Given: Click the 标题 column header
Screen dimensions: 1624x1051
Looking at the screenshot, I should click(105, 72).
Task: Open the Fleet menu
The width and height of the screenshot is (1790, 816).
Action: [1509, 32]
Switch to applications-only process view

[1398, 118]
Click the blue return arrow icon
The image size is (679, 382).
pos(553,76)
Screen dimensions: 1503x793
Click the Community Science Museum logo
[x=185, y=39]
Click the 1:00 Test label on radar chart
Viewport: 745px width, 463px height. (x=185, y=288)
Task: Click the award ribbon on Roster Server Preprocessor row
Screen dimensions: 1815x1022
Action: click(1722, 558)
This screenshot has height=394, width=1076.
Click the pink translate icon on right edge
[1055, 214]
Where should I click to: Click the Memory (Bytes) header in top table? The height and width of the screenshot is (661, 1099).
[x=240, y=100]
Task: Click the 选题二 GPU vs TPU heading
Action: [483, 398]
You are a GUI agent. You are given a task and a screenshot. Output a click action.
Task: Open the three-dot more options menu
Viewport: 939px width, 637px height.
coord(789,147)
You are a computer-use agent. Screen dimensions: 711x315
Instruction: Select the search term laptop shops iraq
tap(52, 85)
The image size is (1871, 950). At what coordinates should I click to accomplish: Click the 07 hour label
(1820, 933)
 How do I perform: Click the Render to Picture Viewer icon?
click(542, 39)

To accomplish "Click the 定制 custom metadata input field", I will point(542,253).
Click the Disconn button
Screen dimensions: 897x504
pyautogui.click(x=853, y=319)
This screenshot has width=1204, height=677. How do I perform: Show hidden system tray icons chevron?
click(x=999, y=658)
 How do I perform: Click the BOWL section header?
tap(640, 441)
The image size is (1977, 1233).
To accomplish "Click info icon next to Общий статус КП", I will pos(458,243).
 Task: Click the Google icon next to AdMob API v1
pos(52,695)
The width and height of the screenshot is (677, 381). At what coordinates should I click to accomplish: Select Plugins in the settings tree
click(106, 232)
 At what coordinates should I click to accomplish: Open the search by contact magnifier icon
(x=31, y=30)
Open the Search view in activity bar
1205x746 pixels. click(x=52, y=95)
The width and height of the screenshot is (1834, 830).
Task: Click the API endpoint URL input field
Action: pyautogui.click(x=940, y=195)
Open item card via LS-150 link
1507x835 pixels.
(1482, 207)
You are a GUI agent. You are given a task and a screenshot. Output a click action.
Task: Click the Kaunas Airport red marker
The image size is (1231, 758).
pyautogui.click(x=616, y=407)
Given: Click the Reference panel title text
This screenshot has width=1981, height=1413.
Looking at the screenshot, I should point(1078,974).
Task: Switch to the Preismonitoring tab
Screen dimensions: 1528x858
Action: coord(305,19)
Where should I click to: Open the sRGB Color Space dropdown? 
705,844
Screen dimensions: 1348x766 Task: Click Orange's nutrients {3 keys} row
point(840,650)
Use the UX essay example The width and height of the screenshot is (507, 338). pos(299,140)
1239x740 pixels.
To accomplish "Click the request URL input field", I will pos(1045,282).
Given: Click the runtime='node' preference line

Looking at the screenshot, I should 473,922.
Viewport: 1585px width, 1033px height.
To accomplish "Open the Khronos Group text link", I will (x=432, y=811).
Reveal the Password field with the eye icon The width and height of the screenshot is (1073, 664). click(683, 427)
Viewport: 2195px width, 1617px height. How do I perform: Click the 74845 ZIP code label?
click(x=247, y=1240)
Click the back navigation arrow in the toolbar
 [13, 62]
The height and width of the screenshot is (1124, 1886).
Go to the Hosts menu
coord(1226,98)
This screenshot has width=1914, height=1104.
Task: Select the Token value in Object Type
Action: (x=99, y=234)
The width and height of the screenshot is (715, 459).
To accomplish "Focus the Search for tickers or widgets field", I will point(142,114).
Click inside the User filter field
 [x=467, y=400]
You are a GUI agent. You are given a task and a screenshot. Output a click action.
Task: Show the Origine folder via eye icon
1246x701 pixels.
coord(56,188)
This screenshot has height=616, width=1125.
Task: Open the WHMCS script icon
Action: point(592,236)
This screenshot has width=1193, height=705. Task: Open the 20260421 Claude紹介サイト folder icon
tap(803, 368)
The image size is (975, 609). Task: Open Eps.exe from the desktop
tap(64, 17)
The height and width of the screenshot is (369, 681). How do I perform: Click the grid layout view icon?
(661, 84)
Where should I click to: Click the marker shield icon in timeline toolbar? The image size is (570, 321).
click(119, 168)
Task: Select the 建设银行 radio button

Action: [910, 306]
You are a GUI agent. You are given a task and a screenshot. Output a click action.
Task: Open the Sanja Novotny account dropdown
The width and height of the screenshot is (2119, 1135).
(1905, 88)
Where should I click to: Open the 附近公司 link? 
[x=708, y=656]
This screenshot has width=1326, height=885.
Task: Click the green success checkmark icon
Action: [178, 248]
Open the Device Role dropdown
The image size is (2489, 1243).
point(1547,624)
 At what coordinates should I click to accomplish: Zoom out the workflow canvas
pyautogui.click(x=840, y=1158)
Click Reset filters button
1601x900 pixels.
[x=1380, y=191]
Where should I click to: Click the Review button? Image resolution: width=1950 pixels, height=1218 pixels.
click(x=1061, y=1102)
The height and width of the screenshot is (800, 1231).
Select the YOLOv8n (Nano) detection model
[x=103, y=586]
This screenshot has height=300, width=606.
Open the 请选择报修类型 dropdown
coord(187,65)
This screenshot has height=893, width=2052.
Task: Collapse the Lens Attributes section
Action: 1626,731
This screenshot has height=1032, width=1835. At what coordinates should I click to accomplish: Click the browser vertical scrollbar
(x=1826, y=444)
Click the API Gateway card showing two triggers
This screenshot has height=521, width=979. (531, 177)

********************

#### [Aim of the exercise]
Everything in the material above should be output exactly.

#### [Answer to the exercise]
Given: Click the 标题 column header
Screen dimensions: 1624x1051
Looking at the screenshot, I should click(105, 72).
Task: Open the Fleet menu
The width and height of the screenshot is (1790, 816).
Action: [1509, 32]
Switch to applications-only process view

[1398, 118]
Click the blue return arrow icon
The image size is (679, 382).
pos(553,76)
Screen dimensions: 1503x793
Click the Community Science Museum logo
[x=185, y=39]
Click the 1:00 Test label on radar chart
Viewport: 745px width, 463px height. (x=185, y=288)
Task: Click the award ribbon on Roster Server Preprocessor row
Screen dimensions: 1815x1022
Action: click(1722, 558)
This screenshot has height=394, width=1076.
Click the pink translate icon on right edge
[1055, 214]
Where should I click to: Click the Memory (Bytes) header in top table? The height and width of the screenshot is (661, 1099).
[x=240, y=100]
Task: Click the 选题二 GPU vs TPU heading
Action: [483, 398]
You are a GUI agent. You are given a task and a screenshot. Output a click action.
Task: Open the three-dot more options menu
Viewport: 939px width, 637px height.
coord(789,147)
You are a computer-use agent. Screen dimensions: 711x315
Instruction: Select the search term laptop shops iraq
tap(52, 85)
The image size is (1871, 950). At what coordinates should I click to accomplish: Click the 07 hour label
(1820, 933)
 How do I perform: Click the Render to Picture Viewer icon?
click(542, 39)

To accomplish "Click the 定制 custom metadata input field", I will point(542,253).
Click the Disconn button
Screen dimensions: 897x504
pyautogui.click(x=853, y=319)
This screenshot has width=1204, height=677. How do I perform: Show hidden system tray icons chevron?
click(x=999, y=658)
 How do I perform: Click the BOWL section header?
tap(640, 441)
The image size is (1977, 1233).
To accomplish "Click info icon next to Общий статус КП", I will pos(458,243).
 Task: Click the Google icon next to AdMob API v1
pos(52,695)
The width and height of the screenshot is (677, 381). At what coordinates should I click to accomplish: Select Plugins in the settings tree
click(106, 232)
 At what coordinates should I click to accomplish: Open the search by contact magnifier icon
(x=31, y=30)
Open the Search view in activity bar
1205x746 pixels. click(x=52, y=95)
The width and height of the screenshot is (1834, 830).
Task: Click the API endpoint URL input field
Action: pyautogui.click(x=940, y=195)
Open item card via LS-150 link
1507x835 pixels.
(1482, 207)
You are a GUI agent. You are given a task and a screenshot. Output a click action.
Task: Click the Kaunas Airport red marker
The image size is (1231, 758).
pyautogui.click(x=616, y=407)
Given: Click the Reference panel title text
This screenshot has width=1981, height=1413.
Looking at the screenshot, I should point(1078,974).
Task: Switch to the Preismonitoring tab
Screen dimensions: 1528x858
Action: coord(305,19)
Where should I click to: Open the sRGB Color Space dropdown? 
705,844
Screen dimensions: 1348x766 Task: Click Orange's nutrients {3 keys} row
point(840,650)
Use the UX essay example The width and height of the screenshot is (507, 338). pos(299,140)
1239x740 pixels.
To accomplish "Click the request URL input field", I will pos(1045,282).
Given: Click the runtime='node' preference line

Looking at the screenshot, I should 473,922.
Viewport: 1585px width, 1033px height.
To accomplish "Open the Khronos Group text link", I will (x=432, y=811).
Reveal the Password field with the eye icon The width and height of the screenshot is (1073, 664). click(683, 427)
Viewport: 2195px width, 1617px height. How do I perform: Click the 74845 ZIP code label?
click(x=247, y=1240)
Click the back navigation arrow in the toolbar
 [13, 62]
The height and width of the screenshot is (1124, 1886).
Go to the Hosts menu
coord(1226,98)
This screenshot has width=1914, height=1104.
Task: Select the Token value in Object Type
Action: (x=99, y=234)
The width and height of the screenshot is (715, 459).
To accomplish "Focus the Search for tickers or widgets field", I will point(142,114).
Click inside the User filter field
 [x=467, y=400]
You are a GUI agent. You are given a task and a screenshot. Output a click action.
Task: Show the Origine folder via eye icon
1246x701 pixels.
coord(56,188)
This screenshot has height=616, width=1125.
Task: Open the WHMCS script icon
Action: point(592,236)
This screenshot has width=1193, height=705. Task: Open the 20260421 Claude紹介サイト folder icon
tap(803, 368)
The image size is (975, 609). Task: Open Eps.exe from the desktop
tap(64, 17)
The height and width of the screenshot is (369, 681). How do I perform: Click the grid layout view icon?
(661, 84)
Where should I click to: Click the marker shield icon in timeline toolbar? The image size is (570, 321).
click(119, 168)
Task: Select the 建设银行 radio button

Action: [910, 306]
You are a GUI agent. You are given a task and a screenshot. Output a click action.
Task: Open the Sanja Novotny account dropdown
The width and height of the screenshot is (2119, 1135).
(1905, 88)
Where should I click to: Open the 附近公司 link? 
[x=708, y=656]
This screenshot has width=1326, height=885.
Task: Click the green success checkmark icon
Action: [178, 248]
Open the Device Role dropdown
The image size is (2489, 1243).
point(1547,624)
 At what coordinates should I click to accomplish: Zoom out the workflow canvas
pyautogui.click(x=840, y=1158)
Click Reset filters button
1601x900 pixels.
[x=1380, y=191]
Where should I click to: Click the Review button? Image resolution: width=1950 pixels, height=1218 pixels.
click(x=1061, y=1102)
The height and width of the screenshot is (800, 1231).
Select the YOLOv8n (Nano) detection model
[x=103, y=586]
This screenshot has height=300, width=606.
Open the 请选择报修类型 dropdown
coord(187,65)
This screenshot has height=893, width=2052.
Task: Collapse the Lens Attributes section
Action: 1626,731
This screenshot has height=1032, width=1835. At what coordinates should I click to accomplish: Click the browser vertical scrollbar
(x=1826, y=444)
Click the API Gateway card showing two triggers
This screenshot has height=521, width=979. (531, 177)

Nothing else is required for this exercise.